Some folks have been saying for at least a couple of years that the venture capital business model is broken. But is the venture capital industry really ready for a different business model?
Orange County investor and entrepreneur Chip F. Parker founded InLab Ventures two years ago as an early stage venture firm with a fundamentally different approach to screening and picking its startup investment deals. The firm, which debuted its new business model during the Demo Conference in Santa Clara, CA, in September, intends to focus on deals in San Diego and Orange County. But few venture investors, at least in San Diego, say they’re familiar with the firm, its founders, or its business model.
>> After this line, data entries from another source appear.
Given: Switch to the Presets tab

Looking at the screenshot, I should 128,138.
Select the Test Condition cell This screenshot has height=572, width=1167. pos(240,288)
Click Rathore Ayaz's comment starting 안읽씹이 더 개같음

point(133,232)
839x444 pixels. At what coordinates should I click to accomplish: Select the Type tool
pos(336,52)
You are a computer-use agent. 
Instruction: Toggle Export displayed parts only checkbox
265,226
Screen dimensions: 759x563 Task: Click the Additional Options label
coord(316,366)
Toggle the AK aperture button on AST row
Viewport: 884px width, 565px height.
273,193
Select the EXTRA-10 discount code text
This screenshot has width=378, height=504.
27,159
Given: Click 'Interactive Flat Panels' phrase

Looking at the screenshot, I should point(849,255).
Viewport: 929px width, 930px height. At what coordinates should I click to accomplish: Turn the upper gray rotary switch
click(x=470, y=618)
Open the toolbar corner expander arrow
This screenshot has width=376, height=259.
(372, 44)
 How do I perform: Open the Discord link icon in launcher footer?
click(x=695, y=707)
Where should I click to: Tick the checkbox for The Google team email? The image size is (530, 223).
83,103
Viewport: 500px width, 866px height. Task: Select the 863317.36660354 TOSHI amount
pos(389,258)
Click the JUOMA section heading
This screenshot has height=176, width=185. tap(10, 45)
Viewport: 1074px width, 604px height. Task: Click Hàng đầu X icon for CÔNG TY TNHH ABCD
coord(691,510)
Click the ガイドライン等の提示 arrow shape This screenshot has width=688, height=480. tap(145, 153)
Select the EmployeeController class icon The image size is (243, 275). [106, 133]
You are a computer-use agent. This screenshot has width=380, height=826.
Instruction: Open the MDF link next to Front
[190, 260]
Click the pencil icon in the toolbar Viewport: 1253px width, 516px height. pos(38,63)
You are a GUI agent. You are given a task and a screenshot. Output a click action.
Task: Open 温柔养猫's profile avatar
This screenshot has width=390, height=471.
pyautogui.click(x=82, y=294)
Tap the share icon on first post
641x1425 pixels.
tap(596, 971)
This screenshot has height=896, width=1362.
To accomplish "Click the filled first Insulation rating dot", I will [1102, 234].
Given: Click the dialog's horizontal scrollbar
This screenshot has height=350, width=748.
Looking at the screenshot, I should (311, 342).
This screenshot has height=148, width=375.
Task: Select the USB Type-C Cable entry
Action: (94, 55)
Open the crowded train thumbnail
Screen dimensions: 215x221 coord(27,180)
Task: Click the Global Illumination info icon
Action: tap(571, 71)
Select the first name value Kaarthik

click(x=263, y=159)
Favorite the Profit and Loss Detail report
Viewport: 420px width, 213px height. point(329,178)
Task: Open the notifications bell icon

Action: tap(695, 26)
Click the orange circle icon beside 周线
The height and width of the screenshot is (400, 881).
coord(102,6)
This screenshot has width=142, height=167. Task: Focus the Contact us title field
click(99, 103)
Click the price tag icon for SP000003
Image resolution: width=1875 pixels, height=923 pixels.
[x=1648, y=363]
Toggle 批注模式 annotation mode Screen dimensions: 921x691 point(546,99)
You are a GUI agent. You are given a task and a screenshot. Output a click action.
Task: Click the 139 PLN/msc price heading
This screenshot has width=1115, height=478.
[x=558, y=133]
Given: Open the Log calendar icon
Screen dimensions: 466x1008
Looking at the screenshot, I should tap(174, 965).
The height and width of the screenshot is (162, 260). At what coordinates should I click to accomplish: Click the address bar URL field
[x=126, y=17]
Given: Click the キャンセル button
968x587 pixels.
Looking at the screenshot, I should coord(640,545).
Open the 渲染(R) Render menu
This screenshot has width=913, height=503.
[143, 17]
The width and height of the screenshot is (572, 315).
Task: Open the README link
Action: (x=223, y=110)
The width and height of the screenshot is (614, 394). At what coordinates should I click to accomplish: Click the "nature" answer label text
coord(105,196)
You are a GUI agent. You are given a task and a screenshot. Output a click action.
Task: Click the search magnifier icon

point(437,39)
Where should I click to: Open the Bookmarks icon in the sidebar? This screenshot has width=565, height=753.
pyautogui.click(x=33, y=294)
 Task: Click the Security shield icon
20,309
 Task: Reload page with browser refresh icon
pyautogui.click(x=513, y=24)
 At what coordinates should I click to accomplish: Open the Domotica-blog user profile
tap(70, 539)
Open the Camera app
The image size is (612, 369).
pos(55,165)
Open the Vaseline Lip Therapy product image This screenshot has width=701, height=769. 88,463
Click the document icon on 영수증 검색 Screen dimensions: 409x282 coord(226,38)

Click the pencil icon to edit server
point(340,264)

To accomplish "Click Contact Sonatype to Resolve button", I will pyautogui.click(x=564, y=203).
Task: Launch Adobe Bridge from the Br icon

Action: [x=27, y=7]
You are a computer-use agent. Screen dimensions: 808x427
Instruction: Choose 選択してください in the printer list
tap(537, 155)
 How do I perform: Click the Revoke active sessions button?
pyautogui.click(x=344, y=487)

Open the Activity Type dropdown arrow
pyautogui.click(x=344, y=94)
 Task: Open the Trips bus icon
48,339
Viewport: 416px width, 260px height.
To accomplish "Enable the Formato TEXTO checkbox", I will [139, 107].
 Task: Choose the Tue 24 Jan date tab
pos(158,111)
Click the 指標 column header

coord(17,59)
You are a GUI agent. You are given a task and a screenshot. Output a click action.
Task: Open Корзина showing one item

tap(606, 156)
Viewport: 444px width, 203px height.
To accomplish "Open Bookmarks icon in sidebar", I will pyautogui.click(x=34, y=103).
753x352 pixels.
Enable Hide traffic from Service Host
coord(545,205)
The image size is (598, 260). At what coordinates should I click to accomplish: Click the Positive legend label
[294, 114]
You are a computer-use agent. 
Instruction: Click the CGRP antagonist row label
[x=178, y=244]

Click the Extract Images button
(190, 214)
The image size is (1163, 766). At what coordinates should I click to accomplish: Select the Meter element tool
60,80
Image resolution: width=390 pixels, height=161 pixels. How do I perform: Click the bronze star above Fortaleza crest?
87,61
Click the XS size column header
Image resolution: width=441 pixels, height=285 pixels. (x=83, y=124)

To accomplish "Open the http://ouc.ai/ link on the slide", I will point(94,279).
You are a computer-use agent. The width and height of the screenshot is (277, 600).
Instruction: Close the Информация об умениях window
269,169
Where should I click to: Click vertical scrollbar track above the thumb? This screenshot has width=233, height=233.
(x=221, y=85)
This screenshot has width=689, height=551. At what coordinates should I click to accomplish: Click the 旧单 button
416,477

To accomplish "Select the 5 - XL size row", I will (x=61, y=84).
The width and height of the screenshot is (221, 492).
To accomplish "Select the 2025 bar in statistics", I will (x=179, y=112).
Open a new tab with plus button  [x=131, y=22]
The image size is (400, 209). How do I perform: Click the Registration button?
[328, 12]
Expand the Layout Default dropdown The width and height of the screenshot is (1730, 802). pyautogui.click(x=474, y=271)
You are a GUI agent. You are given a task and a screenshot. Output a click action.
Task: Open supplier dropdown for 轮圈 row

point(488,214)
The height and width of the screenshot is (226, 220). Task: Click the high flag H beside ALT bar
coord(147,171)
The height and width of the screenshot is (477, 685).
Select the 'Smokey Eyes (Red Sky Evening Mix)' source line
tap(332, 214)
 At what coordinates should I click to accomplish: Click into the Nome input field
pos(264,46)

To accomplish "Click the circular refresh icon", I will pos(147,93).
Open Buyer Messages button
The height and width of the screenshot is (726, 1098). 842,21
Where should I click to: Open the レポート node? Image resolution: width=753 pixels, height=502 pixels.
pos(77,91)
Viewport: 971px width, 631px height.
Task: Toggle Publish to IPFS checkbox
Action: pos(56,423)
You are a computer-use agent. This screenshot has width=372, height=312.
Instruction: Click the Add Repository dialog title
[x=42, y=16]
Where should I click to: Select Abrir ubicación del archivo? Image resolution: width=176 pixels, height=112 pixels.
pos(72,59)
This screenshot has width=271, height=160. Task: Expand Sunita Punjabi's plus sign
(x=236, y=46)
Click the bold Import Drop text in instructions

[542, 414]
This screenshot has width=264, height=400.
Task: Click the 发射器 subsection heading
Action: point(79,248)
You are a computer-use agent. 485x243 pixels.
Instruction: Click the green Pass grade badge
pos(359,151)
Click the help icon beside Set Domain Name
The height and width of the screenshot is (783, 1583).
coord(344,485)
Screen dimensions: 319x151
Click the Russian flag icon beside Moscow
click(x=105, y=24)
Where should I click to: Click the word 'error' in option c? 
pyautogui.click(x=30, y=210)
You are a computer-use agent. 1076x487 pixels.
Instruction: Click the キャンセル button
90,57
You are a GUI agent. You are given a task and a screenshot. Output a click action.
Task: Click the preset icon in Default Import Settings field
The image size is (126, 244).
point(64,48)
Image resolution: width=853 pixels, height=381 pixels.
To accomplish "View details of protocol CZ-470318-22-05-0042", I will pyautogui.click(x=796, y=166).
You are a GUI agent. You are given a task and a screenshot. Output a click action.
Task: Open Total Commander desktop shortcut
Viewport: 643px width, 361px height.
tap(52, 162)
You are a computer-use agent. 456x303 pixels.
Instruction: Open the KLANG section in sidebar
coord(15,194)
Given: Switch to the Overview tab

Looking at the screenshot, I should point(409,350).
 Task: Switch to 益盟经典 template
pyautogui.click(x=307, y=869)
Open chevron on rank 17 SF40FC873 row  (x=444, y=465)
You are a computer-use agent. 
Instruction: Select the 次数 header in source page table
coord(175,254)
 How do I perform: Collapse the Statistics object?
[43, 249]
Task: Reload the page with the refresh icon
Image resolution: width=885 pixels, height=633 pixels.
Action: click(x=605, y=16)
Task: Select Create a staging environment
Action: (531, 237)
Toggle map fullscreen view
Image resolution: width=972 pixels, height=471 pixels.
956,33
“They consider this industry a home run hit industry, says InLab managing director Greg Doyle, who works in San Diego. “But a home run in this industry is an IPO, and the IPO market is almost dead.” At InLab Ventures, Doyle says, “We’re not just looking for home runs. We’re also looking for singles, doubles, and triples.”
One of the chief differences at InLab Ventures is that the firm takes no annual management fee—a charge that, at other venture firms, typically ranges from 2 percent to 2.5 percent of the current fund.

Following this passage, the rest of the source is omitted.